How to Train Your Dragon / PBM. 

We want you to imagine that your pharmacy benefit is a Dragon. Now we know what you're thinking, dragons are usually associated as being dark, toothy, mysterious, and terrifying creatures. Much like dragons within the cartoon, what if we told you that your PBM doesn't need to be a feared, scary creature, rather, with the right training you can make you PBM work with you and not against. 

 

It's not fantasy – in fact, if done correctly, your PBM can become an incredibly powerful asset in the quest for developing a cost effective and quality-based health and benefits program.

 

Rule #1: Understanding Your PBM and Their Model. It’s important to remember that the model you choose will absolutely impact the result you achieve. Every PBM is different, and some excel at setting forth one particular PBM model over others, and some PBM entities are proficient at putting forth multiple models. It’s crucial to understand the nuance between each model, and ensure you’ve aligned yourself with the best fit for your specific goals.
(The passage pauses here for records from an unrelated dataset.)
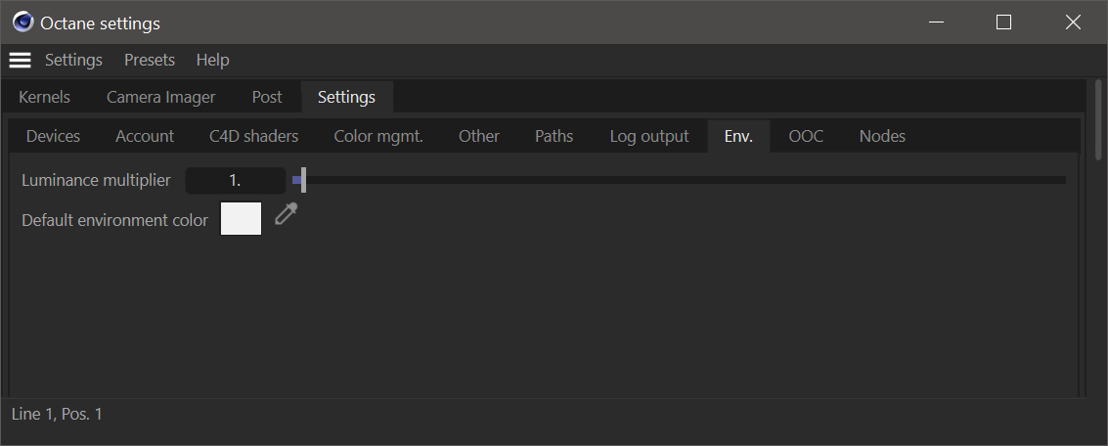The height and width of the screenshot is (446, 1108).
Task: Show the C4D shaders tab
Action: [253, 137]
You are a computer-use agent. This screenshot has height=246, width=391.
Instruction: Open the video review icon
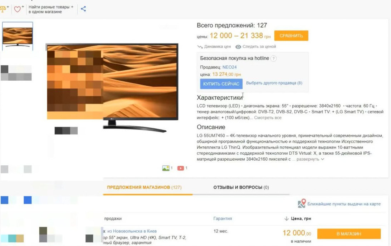click(x=181, y=168)
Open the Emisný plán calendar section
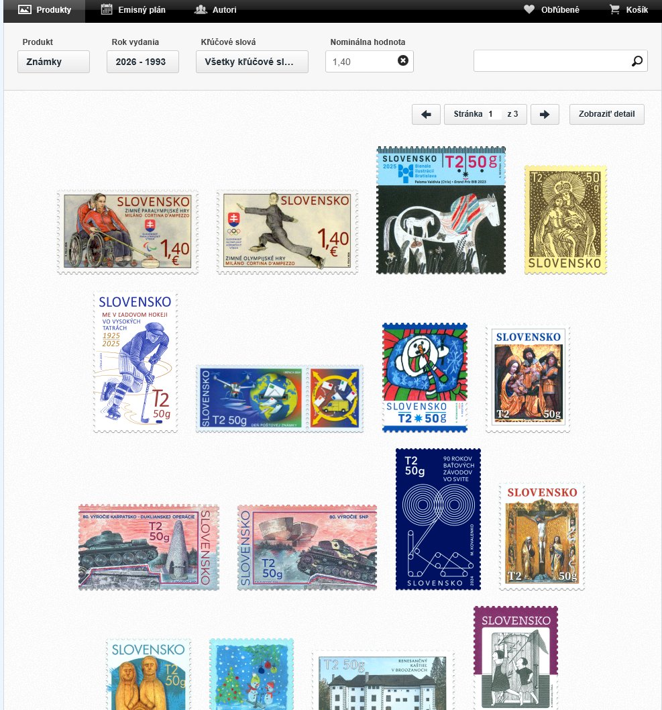This screenshot has height=710, width=662. pyautogui.click(x=133, y=9)
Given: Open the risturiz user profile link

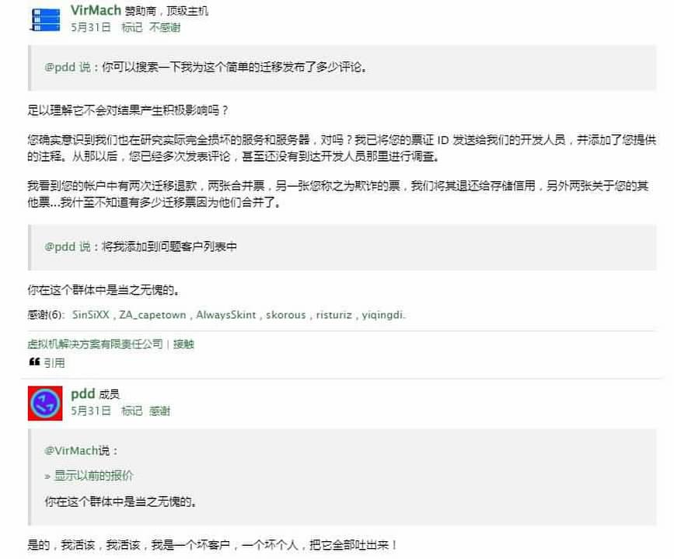Looking at the screenshot, I should [334, 315].
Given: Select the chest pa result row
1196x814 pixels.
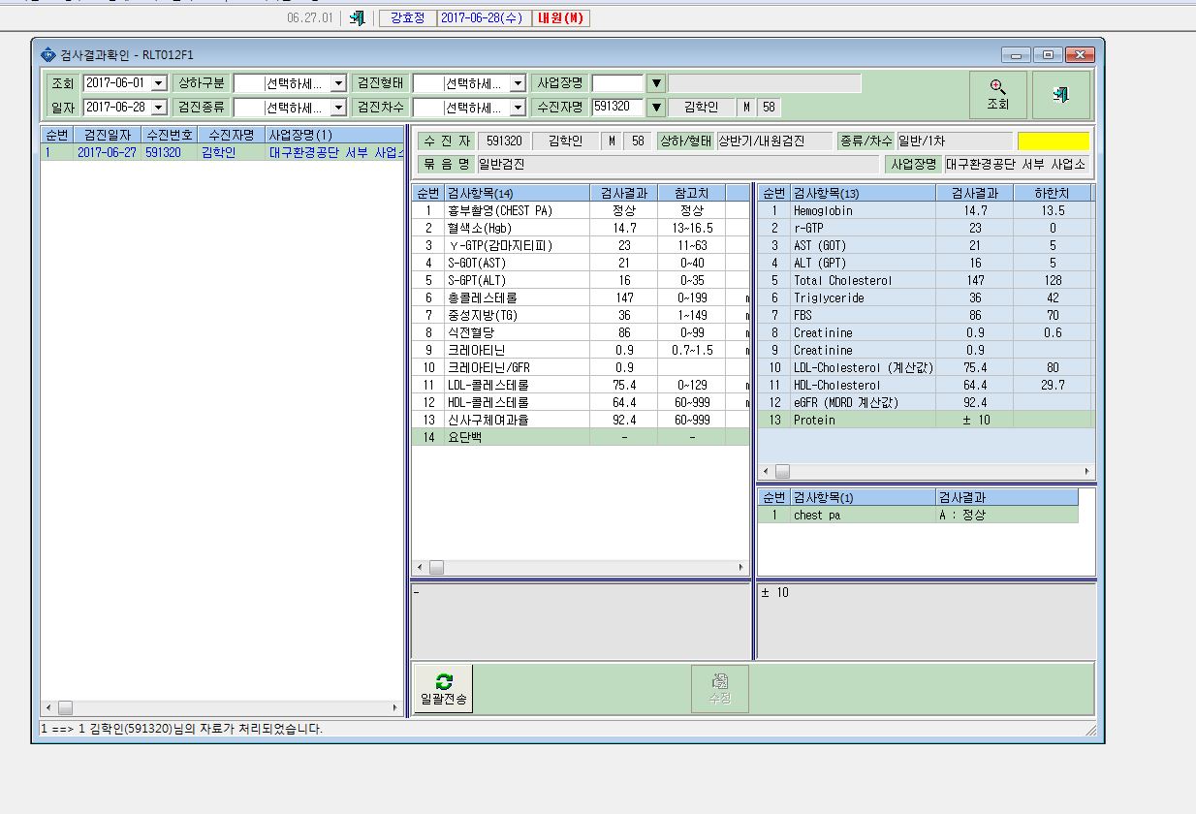Looking at the screenshot, I should pyautogui.click(x=918, y=515).
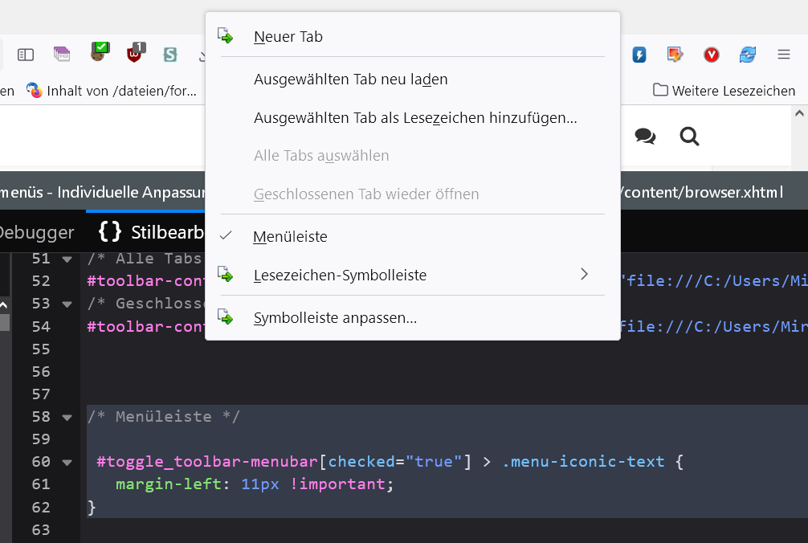The width and height of the screenshot is (808, 543).
Task: Click the search magnifier icon on page
Action: (x=689, y=136)
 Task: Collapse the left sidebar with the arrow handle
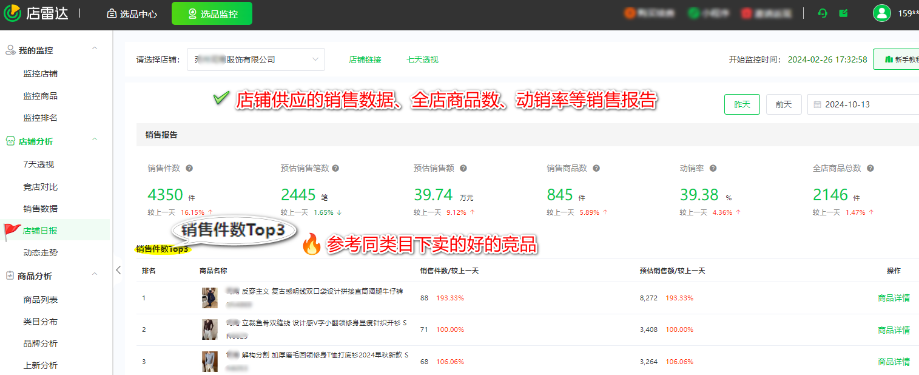pyautogui.click(x=119, y=271)
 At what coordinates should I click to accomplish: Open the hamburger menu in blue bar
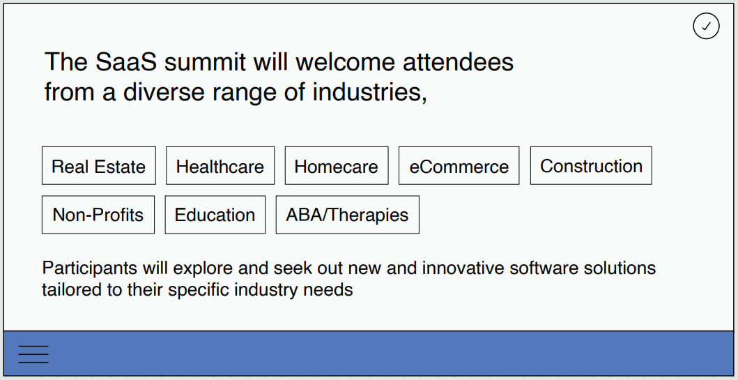pyautogui.click(x=33, y=354)
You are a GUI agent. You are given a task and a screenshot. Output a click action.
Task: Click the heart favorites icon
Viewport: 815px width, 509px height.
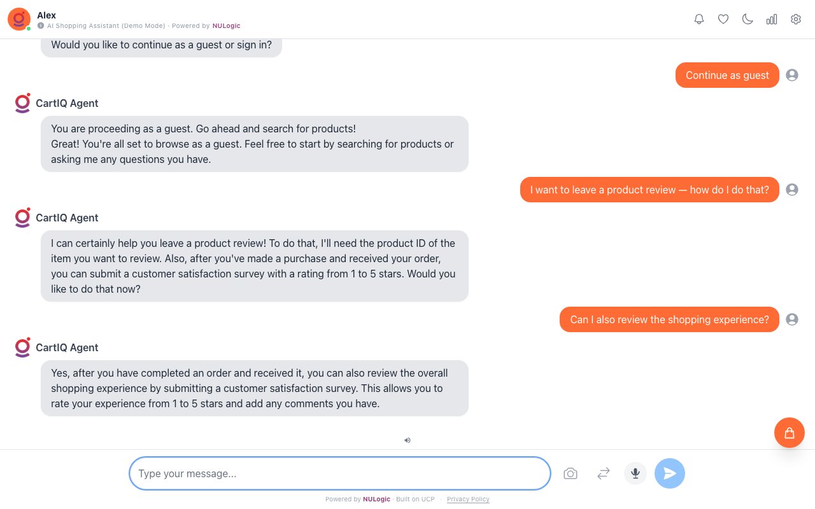tap(723, 19)
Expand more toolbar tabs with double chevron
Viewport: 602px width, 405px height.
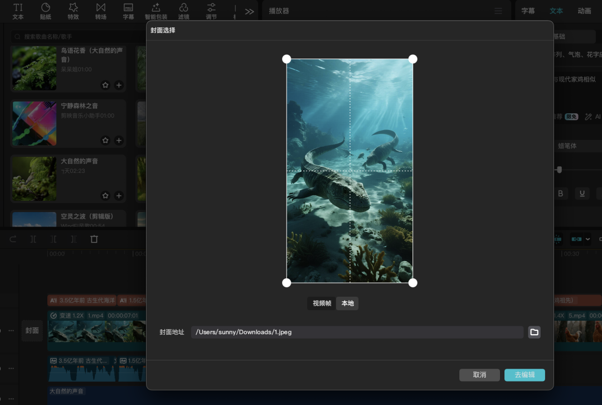pos(249,11)
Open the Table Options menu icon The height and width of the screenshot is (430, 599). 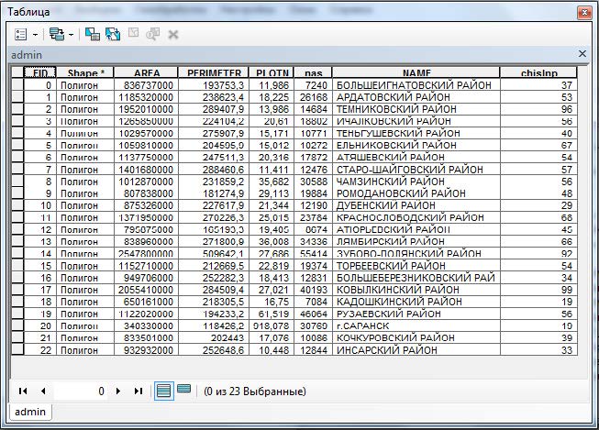point(22,34)
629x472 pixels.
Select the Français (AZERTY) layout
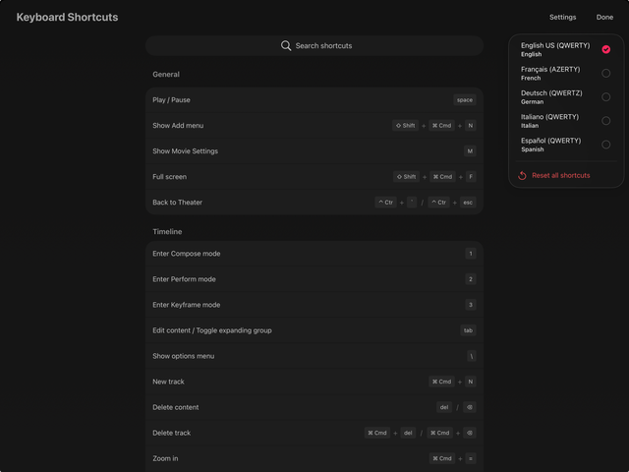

                            

 

Most common in the broader marketplace are 3 primary PBM business models: 

 

 

 

  1. Traditional (Spread Based) Model - Under a Traditional, or Spread model, the PBM guarantees one flat network discounted rate that the plan sponsor will be reimbursed at, and one guaranteed rebate amount per pharmacy channel that the plan sponsor will be paid rebates. Any overage earned by the PBM in any of these financial rate buckets is retained as spread / margin by the PBM. This model is most common today with the largest PBM entities in the marketplace.
  2. Fully Pass - Through & Transparent Model – Under a fully pass-through and transparent business model, the PBM may not earn any form of an overage, or spread/margin, between the network discounts paid to the participating pharmacy, nor may they retain any of the dollars received from pharmaceutical manufacturers, i.e., rebates, bona fides, manufacturer administrative fees / credits. Said plainly, this model is based on the plan sponsor paying exactly what the PBM paid the pharmacy, and receiving every dime paid to the PBM from the manufacturer. The only source of revenue to the PBM is their all-inclusive administrative fee. 
  3. Hybrid – Less common than the Fully Pass-Through and Transparent and Traditional models, the Hybrid Model is common among administrative services organization (ASO) contracts, carrier-based models, etc. It’s typical for these models to blend some aspects from the Traditional model and Pass-Through model to achieve the preferred result of the PBM / Carrier. The Hybrid model is popular with organizations that wish to retain all or some rebate dollars, and instead underwrite some portion of rebate as administrative credits against medical or similar ancillary costs. 

 

Why Does This Matter? 

When you’re electing to align with any of the above PBM models, it’s critically important to ask yourself whether you have confidence that the terms outlined in your PBM agreement allow you and/or your advisor, or pharmacy consultant the ability to validate the PBM's performance.

 

Pass-through contracts are more inclined to feature comprehensible terms, clear measurement criteria, and a transparent path for seeking a solution if issues arise. PRISM ensures that you know the model you're tied to, and how to measure and validate the performance at any given point in time.